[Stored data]
--- START ---
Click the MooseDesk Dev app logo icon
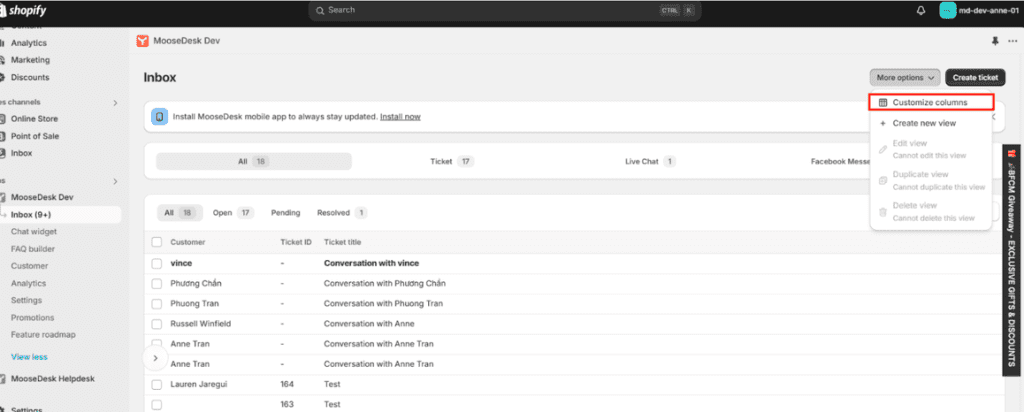pyautogui.click(x=142, y=41)
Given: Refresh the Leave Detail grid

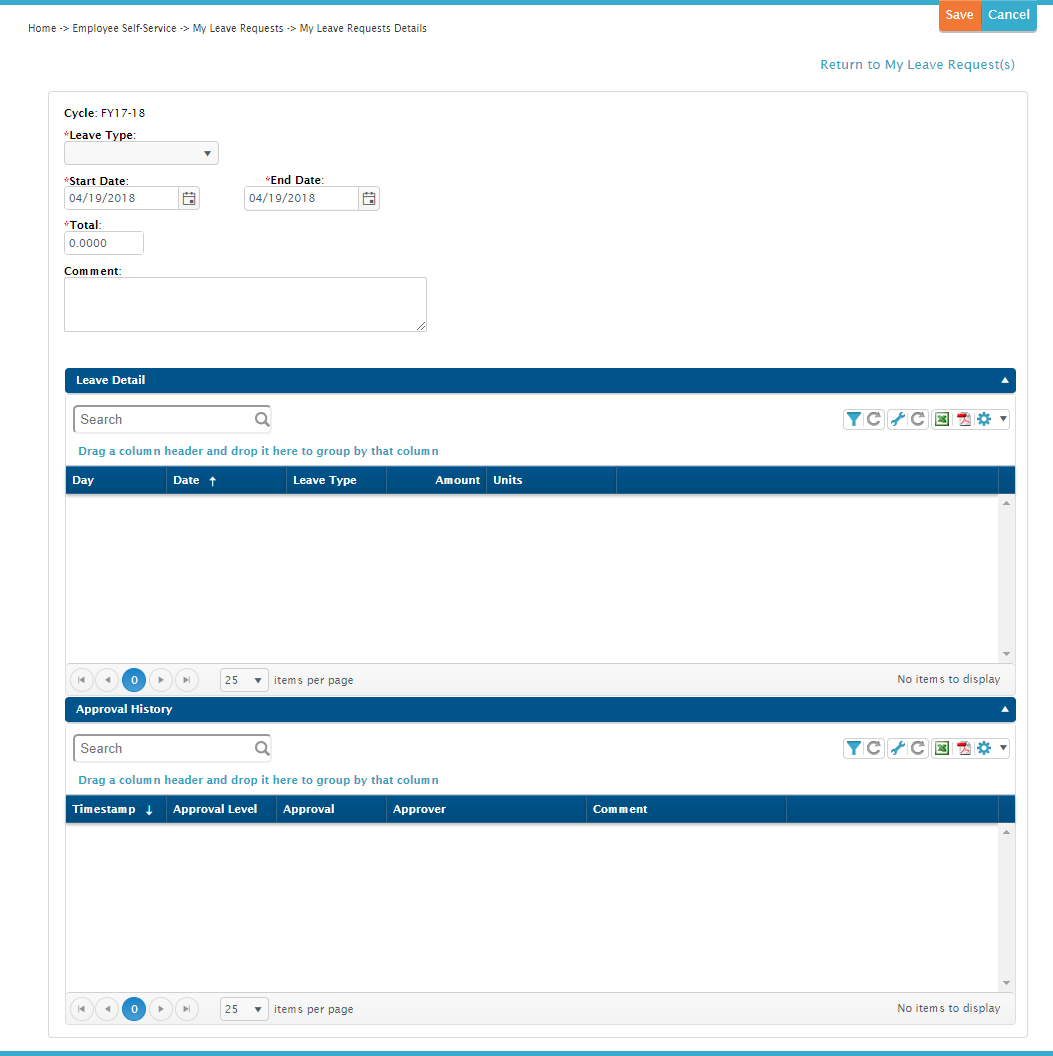Looking at the screenshot, I should (x=873, y=419).
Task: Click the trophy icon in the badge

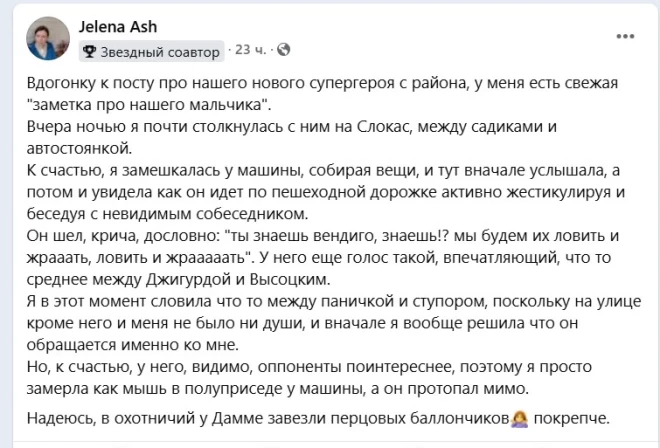Action: click(89, 50)
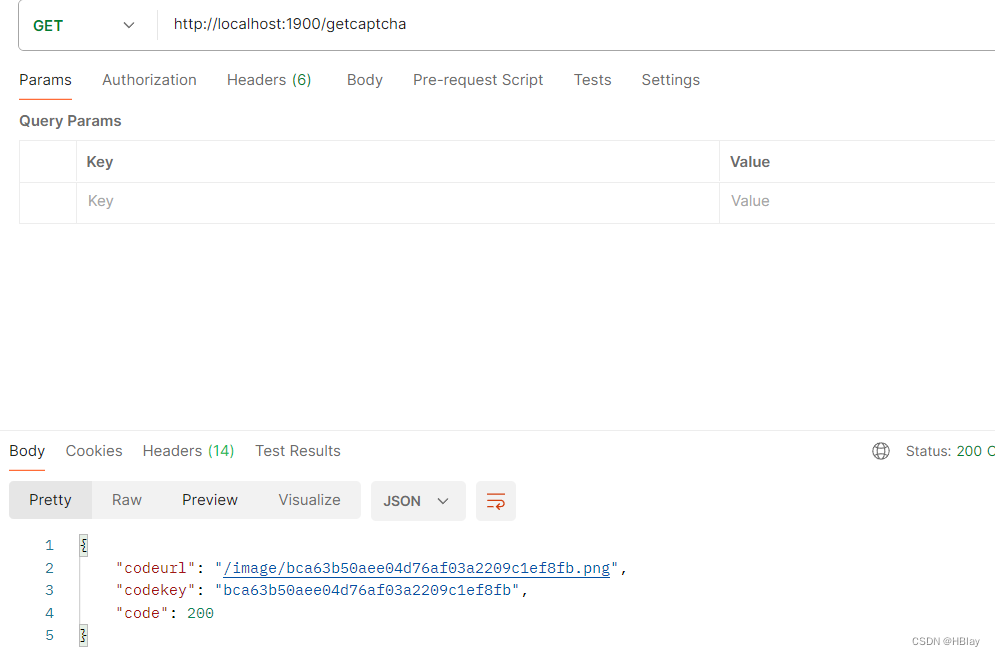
--- END ---
- WHAT IS REQUIRED: Exactly restate the lines from the one holding "Given: Refresh the Leave Detail grid" to the final line of the records above, including both and excluding pictures.

- ANSWER FOR THIS EXERCISE:
Given: Refresh the Leave Detail grid

Looking at the screenshot, I should (x=873, y=419).
Task: Click the trophy icon in the badge

Action: click(89, 50)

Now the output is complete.